The boundary line dispute involves a tract of property that Edward and
Bessie conveyed to Earl and Eleanor in a deed dated January 27, 1959, and an
adjoining tract of property (the partnership tract) that was deeded from Bessie to her
sons, Earl, Ed Holbrook, Jr., and Bertrum Holbrook, on July 21, 1976.
Ed devised his share of the partnership tract to his son, Glen, by will,
probated in August of 2001. Glen’s son, Brandon, purchased Bertrum’s one-third share
in April of 2004.
The disputed area is a small tract of land, consisting of less than an acre.
Earl and Glen disagree over the physical objects and markers described in the deed
establishing the boundaries of Earl’s property and whether it includes the disputed tract.

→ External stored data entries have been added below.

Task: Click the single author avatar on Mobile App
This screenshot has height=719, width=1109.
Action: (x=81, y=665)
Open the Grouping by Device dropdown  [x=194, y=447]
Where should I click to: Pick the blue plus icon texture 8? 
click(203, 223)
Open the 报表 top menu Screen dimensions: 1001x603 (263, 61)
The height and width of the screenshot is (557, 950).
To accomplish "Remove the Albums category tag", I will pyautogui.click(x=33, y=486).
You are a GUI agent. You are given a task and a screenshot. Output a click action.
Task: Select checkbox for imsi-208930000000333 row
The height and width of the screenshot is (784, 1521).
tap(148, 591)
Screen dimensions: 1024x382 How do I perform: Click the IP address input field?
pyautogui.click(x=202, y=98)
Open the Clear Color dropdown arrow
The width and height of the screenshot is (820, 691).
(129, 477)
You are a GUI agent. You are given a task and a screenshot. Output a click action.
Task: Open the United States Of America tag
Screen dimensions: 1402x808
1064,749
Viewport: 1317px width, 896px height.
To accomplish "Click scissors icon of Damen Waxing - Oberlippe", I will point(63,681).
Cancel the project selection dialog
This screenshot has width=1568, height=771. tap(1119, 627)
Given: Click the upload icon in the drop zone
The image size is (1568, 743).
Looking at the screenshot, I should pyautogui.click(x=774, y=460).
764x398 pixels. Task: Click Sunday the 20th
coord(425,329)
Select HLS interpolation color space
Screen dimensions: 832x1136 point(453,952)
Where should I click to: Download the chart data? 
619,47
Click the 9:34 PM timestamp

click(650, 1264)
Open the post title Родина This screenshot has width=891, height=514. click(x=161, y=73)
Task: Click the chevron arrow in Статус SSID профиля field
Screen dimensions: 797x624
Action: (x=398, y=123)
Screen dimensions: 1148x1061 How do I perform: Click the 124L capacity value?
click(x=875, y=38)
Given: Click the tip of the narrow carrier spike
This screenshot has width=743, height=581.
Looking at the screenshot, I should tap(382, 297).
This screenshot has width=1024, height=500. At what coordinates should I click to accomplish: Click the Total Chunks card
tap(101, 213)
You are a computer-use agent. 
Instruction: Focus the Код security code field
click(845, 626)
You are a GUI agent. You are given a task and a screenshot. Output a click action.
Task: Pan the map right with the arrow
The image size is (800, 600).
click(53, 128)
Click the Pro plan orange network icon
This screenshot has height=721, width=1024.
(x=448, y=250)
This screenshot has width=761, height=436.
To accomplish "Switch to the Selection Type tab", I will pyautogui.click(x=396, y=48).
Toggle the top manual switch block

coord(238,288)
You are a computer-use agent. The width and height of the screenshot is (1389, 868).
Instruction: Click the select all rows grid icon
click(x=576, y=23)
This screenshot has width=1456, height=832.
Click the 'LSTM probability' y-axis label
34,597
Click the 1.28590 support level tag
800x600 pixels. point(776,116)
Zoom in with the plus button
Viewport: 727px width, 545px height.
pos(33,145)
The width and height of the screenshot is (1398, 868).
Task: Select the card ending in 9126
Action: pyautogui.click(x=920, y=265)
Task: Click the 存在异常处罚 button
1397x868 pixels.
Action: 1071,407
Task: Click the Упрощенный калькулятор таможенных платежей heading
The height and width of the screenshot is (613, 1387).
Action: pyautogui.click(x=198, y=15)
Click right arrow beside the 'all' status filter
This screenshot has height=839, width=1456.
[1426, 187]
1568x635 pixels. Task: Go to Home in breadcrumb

Earl, Bertrum, and Glen were deposed, as well as Joe Curd, a surveyor
Glen hired to determine the boundaries of Earl’s property. Earl and Bertrum testified
that in 1959, when Edward deeded the property to Earl and Eleanor, their father showed
the two of them and Ed the boundary lines of the property. Bertrum supported Earl’s
interpretation of the deed.
Joe Curd’s interpretation favored Glen’s ownership of the disputed land
and created further disagreements over the location of a locust post described in the
deed.
The trial court took the depositions and briefs filed by the parties under
submission before making its ruling in favor of Earl and Eleanor.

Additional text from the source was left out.